DüsseldorfDie Märkte befinden sich in einer ungewöhnlichen Situation, obwohl Experten vor Überhitzung der Kurse warnen sind sie überzeugt, dass der Aufwärtstrend weiter anhält. Die aktuellen Ergebnisse der Handelsblatt-Umfrage „Dax-Sentiment“ zeigen, dass die Anleger weiterhin „bullish“ sind. In der vorherigen Auswertung waren die Erwartungen etwas moderater als zuletzt formuliert worden. Mit 47 Prozent sprach sich der Großteil der Anleger dafür aus, dass in der vergangenen Woche eine Topbildung beim deutschen Leitindex stattfindet.

In der aktuellen Auswertung liegt allerdings wieder der Aufwärtsimpuls (52 Prozent) vorne, die Anleger scheinen nach dem Beginn der Anleihekäufe der europäischen Zentralbank (EZB) in der vergangenen Woche wieder stark euphorisch. Rechnet man die 44 Prozent ein, die von einer Topbildung ausgehen, so bestätigen insgesamt „96 Prozent der Anleger die Rally“, schreibt Stephan Heibel vom Analysehaus Animusx. Das neue Allzeithoch von 12.000 Punkten am Montagmorgen dürfte den Teilnehmern recht geben.

Heibel interpretiert die Ergebnisse der wöchentlichen Handelsblatt-Umfrage zur Börsenstimmung unter mehr als 1700 Anlegern. Dabei achtet er vor allem auf Kontraindikatoren. Sind Anleger beispielsweise zu euphorisch, weil sie weiterhin steigende Kurse erwarten? Oder auch zu selbstgefällig, weil sie die Kursgewinne genau so erwartet hatten? Dies sind Kontraindikatoren, weil die Anleger beispielsweise bei sehr großer Euphorie schon investiert sind und bei Kursrückschlägen die Käufer fehlen. Aus umgekehrter Sicht, wenn Anleger zu pessimistisch sind, gilt dies genauso.

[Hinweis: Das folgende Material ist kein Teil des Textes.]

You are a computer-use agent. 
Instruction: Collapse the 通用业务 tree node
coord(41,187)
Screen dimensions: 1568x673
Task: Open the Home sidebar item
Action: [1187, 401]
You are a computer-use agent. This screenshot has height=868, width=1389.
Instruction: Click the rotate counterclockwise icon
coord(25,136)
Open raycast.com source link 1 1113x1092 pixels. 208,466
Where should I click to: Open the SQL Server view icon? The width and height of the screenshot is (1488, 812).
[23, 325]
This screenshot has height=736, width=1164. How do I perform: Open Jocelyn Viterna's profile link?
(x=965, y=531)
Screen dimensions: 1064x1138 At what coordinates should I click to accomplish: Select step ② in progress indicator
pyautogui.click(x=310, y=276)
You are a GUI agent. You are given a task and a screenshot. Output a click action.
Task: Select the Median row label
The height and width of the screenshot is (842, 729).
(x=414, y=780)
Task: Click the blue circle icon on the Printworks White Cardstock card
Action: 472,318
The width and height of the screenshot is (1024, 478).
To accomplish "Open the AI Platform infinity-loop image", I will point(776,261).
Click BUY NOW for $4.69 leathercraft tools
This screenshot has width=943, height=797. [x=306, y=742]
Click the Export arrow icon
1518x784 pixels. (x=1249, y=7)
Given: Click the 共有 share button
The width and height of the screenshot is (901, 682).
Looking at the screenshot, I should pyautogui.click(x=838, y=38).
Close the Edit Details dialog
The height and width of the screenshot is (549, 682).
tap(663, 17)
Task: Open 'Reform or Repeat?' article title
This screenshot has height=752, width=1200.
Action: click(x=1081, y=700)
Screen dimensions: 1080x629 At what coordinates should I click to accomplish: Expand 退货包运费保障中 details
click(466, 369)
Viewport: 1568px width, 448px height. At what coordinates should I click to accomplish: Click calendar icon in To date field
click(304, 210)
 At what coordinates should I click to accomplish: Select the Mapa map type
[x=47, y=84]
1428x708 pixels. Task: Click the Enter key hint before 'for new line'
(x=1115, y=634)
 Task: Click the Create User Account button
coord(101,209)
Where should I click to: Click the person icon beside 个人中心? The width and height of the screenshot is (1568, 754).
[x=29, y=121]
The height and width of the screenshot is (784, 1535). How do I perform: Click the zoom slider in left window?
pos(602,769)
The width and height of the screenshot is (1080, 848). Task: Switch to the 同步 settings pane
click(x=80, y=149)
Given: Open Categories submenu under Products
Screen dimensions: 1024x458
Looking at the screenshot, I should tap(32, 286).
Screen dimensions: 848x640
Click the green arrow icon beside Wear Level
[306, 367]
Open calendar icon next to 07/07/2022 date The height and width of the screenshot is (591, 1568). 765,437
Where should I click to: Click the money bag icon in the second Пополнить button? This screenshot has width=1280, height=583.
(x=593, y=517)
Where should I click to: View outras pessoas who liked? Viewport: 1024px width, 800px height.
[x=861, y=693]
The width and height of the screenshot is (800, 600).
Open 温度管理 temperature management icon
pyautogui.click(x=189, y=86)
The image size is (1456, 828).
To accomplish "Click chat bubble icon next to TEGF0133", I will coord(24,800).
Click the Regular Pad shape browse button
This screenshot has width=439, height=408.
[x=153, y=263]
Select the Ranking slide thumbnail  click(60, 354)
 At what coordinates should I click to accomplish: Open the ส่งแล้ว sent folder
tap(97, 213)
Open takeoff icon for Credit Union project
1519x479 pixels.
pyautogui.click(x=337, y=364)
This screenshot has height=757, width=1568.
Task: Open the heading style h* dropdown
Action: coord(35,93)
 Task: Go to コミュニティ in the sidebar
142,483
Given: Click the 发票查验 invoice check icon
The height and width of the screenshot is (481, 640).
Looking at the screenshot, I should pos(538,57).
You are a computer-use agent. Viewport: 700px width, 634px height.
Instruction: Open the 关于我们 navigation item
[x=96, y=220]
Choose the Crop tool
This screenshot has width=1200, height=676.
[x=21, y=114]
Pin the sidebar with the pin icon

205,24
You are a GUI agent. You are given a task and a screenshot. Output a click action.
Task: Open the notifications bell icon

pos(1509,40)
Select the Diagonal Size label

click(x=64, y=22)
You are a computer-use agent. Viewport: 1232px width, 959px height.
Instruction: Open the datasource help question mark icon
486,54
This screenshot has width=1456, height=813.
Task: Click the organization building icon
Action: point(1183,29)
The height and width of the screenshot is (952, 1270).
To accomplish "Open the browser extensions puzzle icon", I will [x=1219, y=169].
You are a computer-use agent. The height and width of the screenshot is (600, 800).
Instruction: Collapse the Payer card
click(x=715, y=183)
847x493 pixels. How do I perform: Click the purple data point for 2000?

Der Optimismus der Anleger, dass die Rally am deutschen Leitindex anhält ist für den Börsenexperten keine Überraschung. „Solange es keinen überraschenden Auslöser für eine Korrektur gibt, wird die Dax-Rally weiterlaufen, sagten wir in der vergangenen Woche. Und genau wie schon in der Vorwoche gab es erneut keinen Auslöser und der Dax legte nochmals um drei Prozent zu“, kommentiert Heibel die Ergebnisse.

In welcher Zyklusphase befinden sich die Märkte Ihrer Meinung nach aktuell?


Der Experte bekräftige dennoch seine Meinung, dass die „nächste Korrektur heftig ausfallen wird.“ Die aktuell große Einigkeit über einen Aufwärtstrend am Markt, birgt Heibel zufolge eine Gefahr der Fehlinterpretation. „So viel Übereinstimmung in der Einschätzung der aktuellen Lage gibt es selten und gemäß der Sentimenttheorie besteht die Gefahr, dass die gegenseitige Bestätigung der richtigen Einschätzung durch eine so große harmonische Gruppe den Blick für die Realität trüben kann“, gibt er an.